Neither Mr Pesochinsky nor Mr Sader has been charged with any offence. Both men have repeatedly failed to respond to requests for comment.
In May last year API Magazine exclusively revealed the troubles facing Lion Property Group, including that a group of embattled investors had launched legal action, after ASIC failed to act.
In October last year API revealed ASIC was officially “investigating” Lion.
The corporate regulator subsequently posted to its website a section on Lion, which states it launched an investigation in September last year, but contains very little other information.
As previously reported, ASIC investigated Lion in 2020 but took no substantial action.
An ASIC spokesman told API Magazine its investigation remained ongoing.
“We have previously confirmed that ASIC has commenced an investigation into this matter,” the spokesman said.
“While the matter is under investigation, we’ll decline to provide further comment.”
It is more than nine months since a confidential provisional liquidator’s report from KPMG detailing serious alleged wrongdoing by Mr Pesochinsky and Mr Sader was handed to Victoria Police.
Victoria Police is yet to confirm whether it is investigating, stating only that the matter had been handed to its Financial Crime Squad and was “under assessment” for potential investigation.
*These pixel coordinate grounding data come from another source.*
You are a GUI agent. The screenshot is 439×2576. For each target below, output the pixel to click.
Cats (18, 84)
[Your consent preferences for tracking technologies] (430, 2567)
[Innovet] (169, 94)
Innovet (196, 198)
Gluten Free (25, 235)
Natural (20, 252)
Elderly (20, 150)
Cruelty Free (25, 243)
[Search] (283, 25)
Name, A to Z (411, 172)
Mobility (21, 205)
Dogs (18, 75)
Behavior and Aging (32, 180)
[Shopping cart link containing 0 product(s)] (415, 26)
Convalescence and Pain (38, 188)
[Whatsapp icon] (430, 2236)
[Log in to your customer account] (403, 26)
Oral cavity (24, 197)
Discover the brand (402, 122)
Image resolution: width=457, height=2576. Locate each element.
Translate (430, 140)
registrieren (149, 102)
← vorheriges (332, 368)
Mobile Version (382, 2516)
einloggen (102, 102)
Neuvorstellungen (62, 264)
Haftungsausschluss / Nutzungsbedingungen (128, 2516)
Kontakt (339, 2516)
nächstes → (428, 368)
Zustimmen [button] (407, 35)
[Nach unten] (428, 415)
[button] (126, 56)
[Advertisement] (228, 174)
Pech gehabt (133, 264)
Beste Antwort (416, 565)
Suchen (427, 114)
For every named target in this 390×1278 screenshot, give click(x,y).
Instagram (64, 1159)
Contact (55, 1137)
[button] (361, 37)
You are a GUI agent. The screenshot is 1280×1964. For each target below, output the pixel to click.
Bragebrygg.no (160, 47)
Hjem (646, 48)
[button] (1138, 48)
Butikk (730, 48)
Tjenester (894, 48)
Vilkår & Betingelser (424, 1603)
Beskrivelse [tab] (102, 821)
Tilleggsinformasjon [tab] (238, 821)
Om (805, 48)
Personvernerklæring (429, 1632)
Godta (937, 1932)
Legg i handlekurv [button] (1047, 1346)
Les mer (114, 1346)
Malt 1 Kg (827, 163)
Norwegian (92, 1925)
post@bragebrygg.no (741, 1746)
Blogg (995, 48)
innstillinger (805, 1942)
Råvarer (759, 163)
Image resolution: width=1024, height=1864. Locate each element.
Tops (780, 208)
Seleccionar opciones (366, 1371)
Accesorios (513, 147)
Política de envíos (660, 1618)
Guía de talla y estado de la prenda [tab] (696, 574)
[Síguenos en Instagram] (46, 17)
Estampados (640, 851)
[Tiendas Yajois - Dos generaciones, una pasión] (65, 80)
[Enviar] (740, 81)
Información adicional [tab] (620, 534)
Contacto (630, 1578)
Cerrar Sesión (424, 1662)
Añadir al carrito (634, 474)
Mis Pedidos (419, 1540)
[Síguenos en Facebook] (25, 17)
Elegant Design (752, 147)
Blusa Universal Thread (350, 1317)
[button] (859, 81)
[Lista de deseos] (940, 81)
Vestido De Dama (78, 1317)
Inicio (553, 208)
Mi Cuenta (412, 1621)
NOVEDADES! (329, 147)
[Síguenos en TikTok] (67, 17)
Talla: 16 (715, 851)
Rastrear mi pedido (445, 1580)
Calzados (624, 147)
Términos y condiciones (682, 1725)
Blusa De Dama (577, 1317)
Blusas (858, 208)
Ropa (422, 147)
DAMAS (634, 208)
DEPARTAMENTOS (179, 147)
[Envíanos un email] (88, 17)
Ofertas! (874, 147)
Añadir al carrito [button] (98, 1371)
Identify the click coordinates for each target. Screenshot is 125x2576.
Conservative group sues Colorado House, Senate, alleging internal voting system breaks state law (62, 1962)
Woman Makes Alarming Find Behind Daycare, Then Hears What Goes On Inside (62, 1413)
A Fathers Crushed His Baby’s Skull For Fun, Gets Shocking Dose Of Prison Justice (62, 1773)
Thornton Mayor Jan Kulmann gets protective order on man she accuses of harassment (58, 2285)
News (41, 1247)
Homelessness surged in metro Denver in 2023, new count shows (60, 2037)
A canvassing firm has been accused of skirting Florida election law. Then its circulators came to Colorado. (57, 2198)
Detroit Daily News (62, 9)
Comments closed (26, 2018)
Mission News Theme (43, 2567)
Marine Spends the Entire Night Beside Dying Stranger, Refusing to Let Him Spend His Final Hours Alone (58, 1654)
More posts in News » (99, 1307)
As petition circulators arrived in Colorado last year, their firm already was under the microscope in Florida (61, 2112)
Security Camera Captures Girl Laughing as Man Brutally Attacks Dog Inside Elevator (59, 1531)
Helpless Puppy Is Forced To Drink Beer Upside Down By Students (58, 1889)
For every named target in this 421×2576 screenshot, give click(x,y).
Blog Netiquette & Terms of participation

Victoria Police did not respond to a request for comment.
KPMG lacks funds to dig deeper
The Melbourne-based Lion spruiked 18 property developments in Melbourne, Brisbane and the Gold Coast, citing “targeted returns” as high as 65 per cent over three years.
KPMG filed its liquidators’ report with ASIC on 6 November.
It stated there had been “material co-mingling of funds within the group’s entities”.
KPMG said its forensic investigations had identified 14 external “related party” entities where Lion funds had been shifted before the collapse.
One of the entities, “LPG Property Developments”, received $6.89 million in net cash payments from Lion Property Group, the KPMG report states.
Another external entity, FCFS, received net cash payments of $5.02 million.
Further, more than $6 million had been moved to five entities (since deregistered) that had been part of an earlier property development company Mr Pesochinsky and Mr Sader ran before creating Lion 2018.
According to KPMG, the Mr Pesochinsky and Mr Sader created Lion from assets of that development company, Investments Squared, which had raised around $30 million from investors.
In its report, KPMG reiterated that it was “unfunded”, and so hamstrung as to the extent of the investigations it could undertake.